4.15 Multilinear Regression Lesson 15
This is a generalization of the simple Linear Model, which allows us to use several explanatory variables, as you can see an example of Multiple Linear Regression in equation (1).
\[ \hat y = b_0 + b_1x_1 + b_2x_2 + b_3x_3 + b_4x_4 \tag{1} \]
Figure 1 ilustrate the variables which could be used to predic the house’s price.
Have in mind, in this table above there are quantitative and categorical variables.
- Quantitative:
- Price, Area, Bedrooms, and Bathrooms;
- Categorical:
- Neighborhood and Style.
All these variables will be used to predict the house’s price, to do it so it is necessary a little of linear algebra, as you can see in the Figure 2.
Where:
- \(\bold X:\) Matrix of inputs;
- \(\bold y:\) Vector of response that we want to predict.
After many steps of linear algebra, equation (2) resume the \(\beta\) calculation.
\[ \beta = (\bold X' \bold X)^{-1} \bold X \bold y \tag{2}\]
Have in mind, the coefficients calculated in \(\beta\) are the same shown in Figure 3 in column coef
.
Interpretation
Figure 3 presents outputs from the OLS of a generic dataset (house_prices.csv).
In this video, the coefficients were all positive.
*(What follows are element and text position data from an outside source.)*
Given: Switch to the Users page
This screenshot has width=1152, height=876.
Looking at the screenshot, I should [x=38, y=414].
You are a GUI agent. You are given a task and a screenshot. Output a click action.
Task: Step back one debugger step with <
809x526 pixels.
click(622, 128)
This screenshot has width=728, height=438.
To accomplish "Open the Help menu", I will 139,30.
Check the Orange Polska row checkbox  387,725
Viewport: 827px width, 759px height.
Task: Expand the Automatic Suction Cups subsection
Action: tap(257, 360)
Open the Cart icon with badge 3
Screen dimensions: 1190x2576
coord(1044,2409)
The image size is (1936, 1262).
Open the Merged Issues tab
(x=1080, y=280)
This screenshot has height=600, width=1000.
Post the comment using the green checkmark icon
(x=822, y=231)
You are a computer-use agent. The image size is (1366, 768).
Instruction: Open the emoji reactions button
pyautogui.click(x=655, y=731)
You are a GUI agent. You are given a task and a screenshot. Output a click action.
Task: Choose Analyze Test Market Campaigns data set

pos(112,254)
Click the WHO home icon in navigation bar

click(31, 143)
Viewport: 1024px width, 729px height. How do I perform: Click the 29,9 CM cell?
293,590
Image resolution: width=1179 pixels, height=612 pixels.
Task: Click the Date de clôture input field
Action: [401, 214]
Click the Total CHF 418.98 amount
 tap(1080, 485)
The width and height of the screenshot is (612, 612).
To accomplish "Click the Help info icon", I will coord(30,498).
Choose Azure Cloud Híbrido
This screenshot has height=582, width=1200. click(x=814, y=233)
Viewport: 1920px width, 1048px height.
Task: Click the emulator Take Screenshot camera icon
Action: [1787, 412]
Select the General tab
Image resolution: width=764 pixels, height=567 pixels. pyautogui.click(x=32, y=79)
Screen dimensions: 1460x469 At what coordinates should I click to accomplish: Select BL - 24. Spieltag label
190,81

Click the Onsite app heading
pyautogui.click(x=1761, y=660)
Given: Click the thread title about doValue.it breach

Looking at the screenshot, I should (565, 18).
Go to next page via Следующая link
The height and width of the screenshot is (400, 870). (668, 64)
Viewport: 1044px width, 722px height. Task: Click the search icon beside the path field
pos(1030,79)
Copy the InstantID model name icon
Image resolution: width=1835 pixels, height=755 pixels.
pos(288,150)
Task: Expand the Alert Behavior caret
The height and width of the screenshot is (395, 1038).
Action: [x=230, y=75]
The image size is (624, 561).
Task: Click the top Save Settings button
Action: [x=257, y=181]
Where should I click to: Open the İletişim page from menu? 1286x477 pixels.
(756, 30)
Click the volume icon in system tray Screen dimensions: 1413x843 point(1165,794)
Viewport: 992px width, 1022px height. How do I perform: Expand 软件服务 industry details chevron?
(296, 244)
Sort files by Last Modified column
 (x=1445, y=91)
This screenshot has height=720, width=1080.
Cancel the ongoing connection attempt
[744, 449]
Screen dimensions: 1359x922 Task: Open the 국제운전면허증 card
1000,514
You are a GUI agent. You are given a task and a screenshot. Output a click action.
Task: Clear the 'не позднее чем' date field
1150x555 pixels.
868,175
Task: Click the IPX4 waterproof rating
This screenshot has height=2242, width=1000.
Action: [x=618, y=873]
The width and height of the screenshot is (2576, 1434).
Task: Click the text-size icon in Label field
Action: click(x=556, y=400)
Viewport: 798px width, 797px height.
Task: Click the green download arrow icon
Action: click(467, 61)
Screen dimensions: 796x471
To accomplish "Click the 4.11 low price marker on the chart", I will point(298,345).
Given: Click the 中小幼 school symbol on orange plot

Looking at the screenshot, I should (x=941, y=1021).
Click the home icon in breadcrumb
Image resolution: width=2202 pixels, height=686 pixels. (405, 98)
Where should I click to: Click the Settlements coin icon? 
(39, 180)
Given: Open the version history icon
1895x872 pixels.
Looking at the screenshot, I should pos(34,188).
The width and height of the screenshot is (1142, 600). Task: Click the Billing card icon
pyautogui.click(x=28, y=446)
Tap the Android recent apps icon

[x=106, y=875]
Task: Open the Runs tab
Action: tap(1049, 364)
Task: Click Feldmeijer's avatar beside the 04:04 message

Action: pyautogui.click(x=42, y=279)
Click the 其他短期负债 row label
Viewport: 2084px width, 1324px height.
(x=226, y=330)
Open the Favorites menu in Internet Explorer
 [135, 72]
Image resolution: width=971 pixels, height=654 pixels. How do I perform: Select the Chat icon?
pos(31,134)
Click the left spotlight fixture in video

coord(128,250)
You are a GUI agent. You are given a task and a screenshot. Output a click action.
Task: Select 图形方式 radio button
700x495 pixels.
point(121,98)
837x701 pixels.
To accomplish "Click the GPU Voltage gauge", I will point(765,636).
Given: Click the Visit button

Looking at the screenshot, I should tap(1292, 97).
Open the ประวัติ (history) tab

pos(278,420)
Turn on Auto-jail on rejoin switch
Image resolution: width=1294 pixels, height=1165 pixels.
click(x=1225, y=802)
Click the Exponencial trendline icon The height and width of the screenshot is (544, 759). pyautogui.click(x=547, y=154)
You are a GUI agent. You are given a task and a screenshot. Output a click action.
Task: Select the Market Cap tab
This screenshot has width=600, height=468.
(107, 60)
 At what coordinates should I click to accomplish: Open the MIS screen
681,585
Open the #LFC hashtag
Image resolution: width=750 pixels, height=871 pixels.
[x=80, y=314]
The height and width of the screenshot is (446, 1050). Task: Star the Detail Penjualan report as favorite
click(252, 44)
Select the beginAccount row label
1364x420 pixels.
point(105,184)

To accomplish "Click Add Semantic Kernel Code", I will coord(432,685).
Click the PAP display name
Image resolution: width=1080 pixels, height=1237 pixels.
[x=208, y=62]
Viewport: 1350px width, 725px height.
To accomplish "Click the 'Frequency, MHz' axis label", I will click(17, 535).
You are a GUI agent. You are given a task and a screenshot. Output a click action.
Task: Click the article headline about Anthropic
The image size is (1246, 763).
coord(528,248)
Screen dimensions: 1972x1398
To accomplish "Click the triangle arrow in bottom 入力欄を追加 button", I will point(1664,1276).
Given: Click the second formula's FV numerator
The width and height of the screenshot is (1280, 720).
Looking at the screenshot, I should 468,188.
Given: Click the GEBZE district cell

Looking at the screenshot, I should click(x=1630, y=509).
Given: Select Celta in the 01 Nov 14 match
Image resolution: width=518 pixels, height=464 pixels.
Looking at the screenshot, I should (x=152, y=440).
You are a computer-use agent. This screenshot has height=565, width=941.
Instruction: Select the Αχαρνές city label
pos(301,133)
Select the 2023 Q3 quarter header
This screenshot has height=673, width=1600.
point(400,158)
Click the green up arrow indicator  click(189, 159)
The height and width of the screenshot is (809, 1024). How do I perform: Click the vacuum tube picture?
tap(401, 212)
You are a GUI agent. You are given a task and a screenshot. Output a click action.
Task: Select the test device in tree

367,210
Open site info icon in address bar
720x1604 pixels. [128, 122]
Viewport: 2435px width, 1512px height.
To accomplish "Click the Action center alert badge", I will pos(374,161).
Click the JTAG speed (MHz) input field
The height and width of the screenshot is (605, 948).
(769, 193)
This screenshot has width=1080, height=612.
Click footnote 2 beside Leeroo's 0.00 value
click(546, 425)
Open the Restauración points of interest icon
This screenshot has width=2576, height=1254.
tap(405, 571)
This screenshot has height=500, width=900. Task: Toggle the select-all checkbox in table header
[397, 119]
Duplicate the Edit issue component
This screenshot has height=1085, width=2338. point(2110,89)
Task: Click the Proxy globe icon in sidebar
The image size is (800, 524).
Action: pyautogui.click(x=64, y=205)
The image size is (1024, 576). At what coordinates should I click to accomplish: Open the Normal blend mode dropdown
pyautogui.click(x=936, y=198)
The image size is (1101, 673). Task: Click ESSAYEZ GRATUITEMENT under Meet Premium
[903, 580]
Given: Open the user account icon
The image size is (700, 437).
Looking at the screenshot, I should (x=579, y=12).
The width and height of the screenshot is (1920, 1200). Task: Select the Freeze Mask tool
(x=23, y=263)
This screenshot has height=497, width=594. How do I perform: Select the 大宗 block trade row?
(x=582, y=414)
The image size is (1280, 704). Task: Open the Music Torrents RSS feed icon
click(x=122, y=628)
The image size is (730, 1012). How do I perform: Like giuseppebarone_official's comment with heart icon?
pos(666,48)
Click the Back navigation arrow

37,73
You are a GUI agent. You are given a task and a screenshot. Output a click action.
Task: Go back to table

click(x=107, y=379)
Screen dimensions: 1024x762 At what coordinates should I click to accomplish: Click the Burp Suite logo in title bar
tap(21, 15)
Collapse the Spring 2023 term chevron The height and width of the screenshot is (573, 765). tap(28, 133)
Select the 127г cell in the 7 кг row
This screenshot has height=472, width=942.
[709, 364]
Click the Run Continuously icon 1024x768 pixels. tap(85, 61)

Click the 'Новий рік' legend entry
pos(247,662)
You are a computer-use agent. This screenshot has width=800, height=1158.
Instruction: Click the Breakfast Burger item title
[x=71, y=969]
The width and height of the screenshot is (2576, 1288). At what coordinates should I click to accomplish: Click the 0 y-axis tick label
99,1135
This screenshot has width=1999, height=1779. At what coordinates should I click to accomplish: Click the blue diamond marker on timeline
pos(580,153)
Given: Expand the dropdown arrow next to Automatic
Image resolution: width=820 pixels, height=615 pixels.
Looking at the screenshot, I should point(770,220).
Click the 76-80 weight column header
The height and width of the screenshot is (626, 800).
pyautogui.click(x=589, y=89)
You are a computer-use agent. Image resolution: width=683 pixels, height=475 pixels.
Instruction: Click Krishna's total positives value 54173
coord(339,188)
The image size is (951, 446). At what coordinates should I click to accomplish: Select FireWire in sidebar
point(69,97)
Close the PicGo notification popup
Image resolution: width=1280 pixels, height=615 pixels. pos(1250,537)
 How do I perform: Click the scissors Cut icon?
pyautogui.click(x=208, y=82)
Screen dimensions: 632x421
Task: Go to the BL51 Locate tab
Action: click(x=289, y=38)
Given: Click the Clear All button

Therefore, we can interpret each coefficient as the predicted increase in the response for every one unit increase in the explanatory variable, holding all other variables in the model constant.
This principles is the so-called ceteris paribus.
Ceteris paribus or caeteris paribus is a Latin phrase meaning “other things equal”. English translations of the phrase include “all other things being equal” or “other things held constant” or “all else unchanged”. A prediction or a statement about a causal, empirical, or logical relation between two states of affairs is ceteris paribus if it is acknowledged that the prediction, although usually accurate in expected conditions, can fail or the relation can be abolished by intervening factors. — Wikipedia
4.15.0.1 Statistical Significance
Analogous to the simple Linear Model, it is important to analyse the p-values
of each variable. Figure 4 shows the p-values
.
As you can see, most of the variable do not have lower p-values
, which suggest these variables are not statistically signigicant to the response variable. In this example, only area
reject \(H_0\) the others variables failed to reject \(H_0\).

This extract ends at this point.